*Records from a data source*:
══════════════════════════════
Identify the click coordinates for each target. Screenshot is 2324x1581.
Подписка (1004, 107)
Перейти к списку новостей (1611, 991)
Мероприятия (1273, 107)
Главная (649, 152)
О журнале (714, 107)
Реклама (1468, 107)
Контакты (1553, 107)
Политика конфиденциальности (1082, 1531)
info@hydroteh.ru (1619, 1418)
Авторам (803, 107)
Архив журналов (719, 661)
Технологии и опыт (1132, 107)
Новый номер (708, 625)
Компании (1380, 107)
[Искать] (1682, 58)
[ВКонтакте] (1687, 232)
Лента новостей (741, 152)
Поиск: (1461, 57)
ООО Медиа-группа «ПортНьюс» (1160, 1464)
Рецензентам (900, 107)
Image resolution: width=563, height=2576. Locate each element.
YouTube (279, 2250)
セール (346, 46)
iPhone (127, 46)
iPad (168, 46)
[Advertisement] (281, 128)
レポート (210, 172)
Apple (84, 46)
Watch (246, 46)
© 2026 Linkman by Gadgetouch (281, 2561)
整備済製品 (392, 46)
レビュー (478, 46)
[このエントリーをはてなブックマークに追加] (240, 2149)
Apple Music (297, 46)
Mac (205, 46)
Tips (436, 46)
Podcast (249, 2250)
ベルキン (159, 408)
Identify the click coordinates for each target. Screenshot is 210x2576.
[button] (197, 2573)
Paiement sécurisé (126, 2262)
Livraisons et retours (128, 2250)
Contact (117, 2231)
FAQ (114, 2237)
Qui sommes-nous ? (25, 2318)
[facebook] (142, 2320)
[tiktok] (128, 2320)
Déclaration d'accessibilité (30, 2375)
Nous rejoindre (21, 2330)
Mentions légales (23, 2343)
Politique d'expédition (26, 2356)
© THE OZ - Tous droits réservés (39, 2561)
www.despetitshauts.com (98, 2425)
══════════════════════════════
*WHAT THE TASK REQUIRES*:
Each entry needs to be copied out exactly.

*TASK ANSWER*:
Identify the click coordinates for each target. Screenshot is 2324x1581.
Подписка (1004, 107)
Перейти к списку новостей (1611, 991)
Мероприятия (1273, 107)
Главная (649, 152)
О журнале (714, 107)
Реклама (1468, 107)
Контакты (1553, 107)
Политика конфиденциальности (1082, 1531)
info@hydroteh.ru (1619, 1418)
Авторам (803, 107)
Архив журналов (719, 661)
Технологии и опыт (1132, 107)
Новый номер (708, 625)
Компании (1380, 107)
[Искать] (1682, 58)
[ВКонтакте] (1687, 232)
Лента новостей (741, 152)
Поиск: (1461, 57)
ООО Медиа-группа «ПортНьюс» (1160, 1464)
Рецензентам (900, 107)
Image resolution: width=563, height=2576. Locate each element.
YouTube (279, 2250)
セール (346, 46)
iPhone (127, 46)
iPad (168, 46)
[Advertisement] (281, 128)
レポート (210, 172)
Apple (84, 46)
Watch (246, 46)
© 2026 Linkman by Gadgetouch (281, 2561)
整備済製品 (392, 46)
レビュー (478, 46)
[このエントリーをはてなブックマークに追加] (240, 2149)
Apple Music (297, 46)
Mac (205, 46)
Tips (436, 46)
Podcast (249, 2250)
ベルキン (159, 408)
Identify the click coordinates for each target. Screenshot is 210x2576.
[button] (197, 2573)
Paiement sécurisé (126, 2262)
Livraisons et retours (128, 2250)
Contact (117, 2231)
FAQ (114, 2237)
Qui sommes-nous ? (25, 2318)
[facebook] (142, 2320)
[tiktok] (128, 2320)
Déclaration d'accessibilité (30, 2375)
Nous rejoindre (21, 2330)
Mentions légales (23, 2343)
Politique d'expédition (26, 2356)
© THE OZ - Tous droits réservés (39, 2561)
www.despetitshauts.com (98, 2425)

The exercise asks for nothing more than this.